Penulis : Nana Juwita Hasibuan, S.Si | Pendidik dan Aktivis Dakwah
RADARINDONESIANEWS.COM, JAKARTA — Judol menjadi satu persoalan yang meresahkan umat. Akibat banyaknya situs judo beredar di dunia maya yang sangat mudah diakses oleh berbagai kalangan. Judol menimbulkan masalah baru bagi masyarakat di antaranya masyarakat terlilit hutang, kecanduan/ketergantungan judol, kerugian materi, hingga stres dan depresisi, tidak jarang judol juga dapat menimbulkan keretakan dalam rumah tangga.
Hal mengejutkan juga terlihat dari data yang dikeluarkan oleh Pusat Pelaporan dan Analisis Transaksi Keuangan (PPATK) bahwa sekitar 197.054 anak usia 10–19 tahun sudah terlibatnaktivitas judol dengan nilai deposit mencapai Rp50,1 miliar pada triwulan I-2025 (www.beritasatu.com/ 19/05/25).
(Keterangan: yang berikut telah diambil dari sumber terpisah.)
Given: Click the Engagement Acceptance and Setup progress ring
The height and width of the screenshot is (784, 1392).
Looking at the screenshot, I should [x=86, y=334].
Jawa Barat salah satu provinsi dengan jumlah transaksi judi online dan pengguna pinjaman online terbesar di Indonesia. Data dari PPATK menyebutkan ada lebih dari 535.000 pemain judi online di Jawa Barat, dengan nilai transaksi mencapai Rp3,8 triliun. Di mana sekitar 48% dari total 212 juta pengguna Internet Indonesia merupakan anak berusia di bawah 18 tahun.
Meutya Hafid selaku Menteri Komunikasi dan Digital Indonesia menyampaikan, dengan jumlah yang besar itu, platform digital juga menyasar anak-anak dengan mengeruk keuntungan hingga menyebabkan kecanduan. Meutya mengingatkan khususnya anak-anak SMA 2 Purwakarta, guru dan wali murid, tentang pentingnya penggunaan internet secara bijak untuk menghindari dampak negatif, termasuk ketergantungan (teknologi.bisnis.com, 14/05/25).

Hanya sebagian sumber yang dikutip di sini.